Disseminating Kenyan's 2025 Medium Term Debt Management Strategy.

The CS Hon. John Mbadi was accompanied by the National Treasury PS, Dr. Chris Kiptoo, CBS and Mr. James Muraguri Chief Executive Officer of Institute of Public Finance, Dr. Margaret Nyakang'o - Controller of Budget and Technical officers from the Ministry and Relevant Stakeholders of during the dissemination of Kenya's 2025 Medium-Term Debt Management Strategy earlier today.
 
Today's meeting majorly focused on key highlights of the 2025 MTDS and exchanging insights and ideas as we disseminate our 2025 Medium-Term Debt Management Strategy (MTDS).
 
In his remarks, the CS highlighted that the gathering will provide all esteemed stakeholders the opportunity to further strengthen public debt management.The MTDS is an annual publication prepared pursuant to Section 33 of the Public Finance Management Act, 2012 that informs the Government decisions regarding public borrowing and public debt management as well as the desired structure of public debt portfolio in pursuit of cost minimization, risk management and sustainability over the medium-term.
 
This Strategy recognizes that a diversified public debt structure and deepening of the domestic debt market is necessary to mitigate against exchange rate risks on Kenya’s external public debt. The 2025 MTDS has been developed to guide public debt management over the period 2025-2028. It outlines the strategies and initiatives aimed at minimizing costs and management of risks of public debt over the medium term.
 
The MTDS analysis takes into account outstanding public debt and projected borrowing and debt service in the context of current and future macroeconomic environment and the conditions in the international and domestic capital markets.The external public debt comprises multilateral, bilateral and commercial creditors while domestic public debt comprises Treasury bonds and bills.
 
The redemption profile shows that 18.6 percent of domestic debt will mature by June 2025, mainly due to short-term (treasury bills) Government securities falling due.
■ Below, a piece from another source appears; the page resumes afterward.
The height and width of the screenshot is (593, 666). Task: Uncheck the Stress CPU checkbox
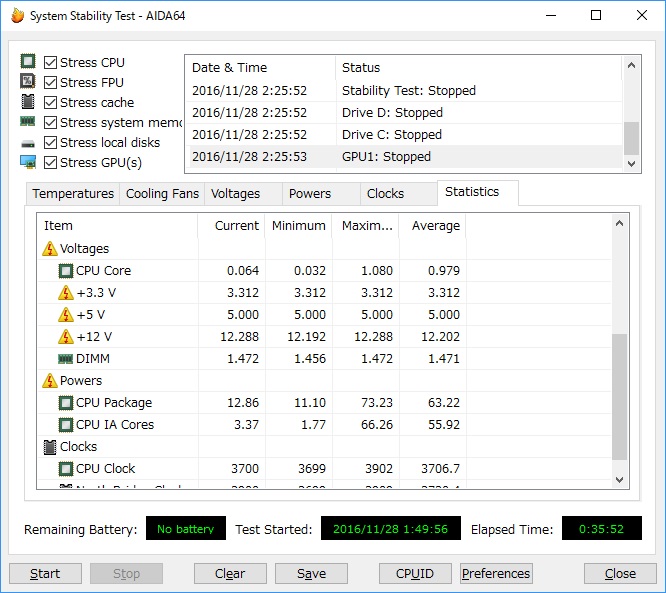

Overall, the repayment schedule is bunched for the next nine years due to large share of Treasury bills and near-term maturities treasury bonds, international sovereign bonds and syndicated loans.
 
The recent Debt Sustainability Analysis (DSA) indicates that Kenya’s public debt is sustainable but with a high risk of debt distress. The present value (PV) of public debt was 63.0 percent of GDP against the benchmark debt threshold of 55 percent.
 
It is key to note that the National Treasury has until 1st November 2029 to bring the PV of public debt within the threshold to comply with the law. Policy initiatives by the Government are necessary to diversify and/or expand export base and build gross international reserves to improve the external debt sustainability ratios.
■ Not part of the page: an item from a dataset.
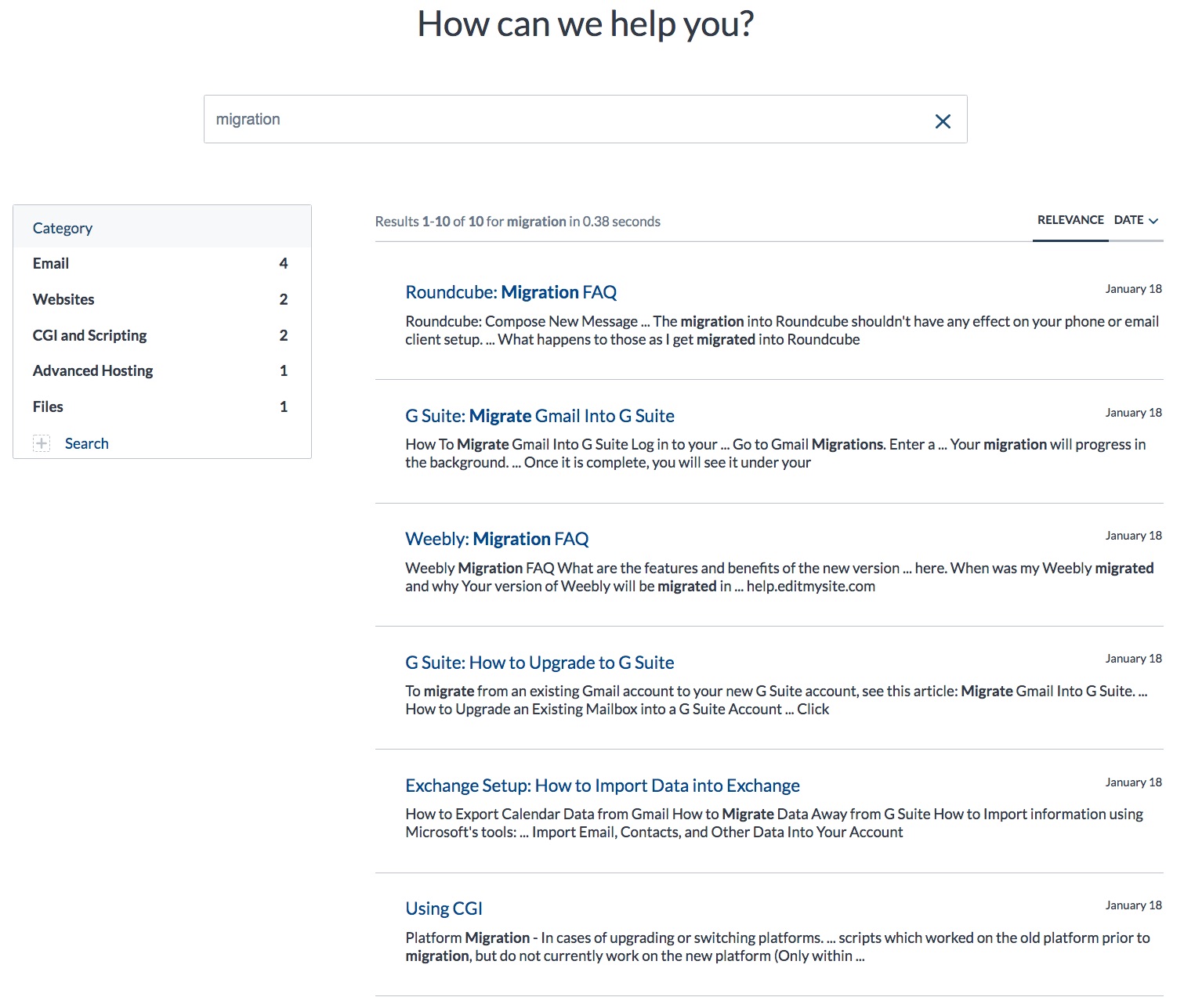Click the Category panel header
1184x1008 pixels.
[62, 228]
The costs and risks outcome characteristics in the 2025 MTDS will be evaluated semi-annually and annually against sustainability threshold indicators to determine deviations and suggest mitigation measures. The evolving public debt structure and fiscal deficit will inform review of strategy for management of costs and risks of public debt going forward. In addition, any deviations will be used to inform strategy review and formulation of the MTDS in the next cycle.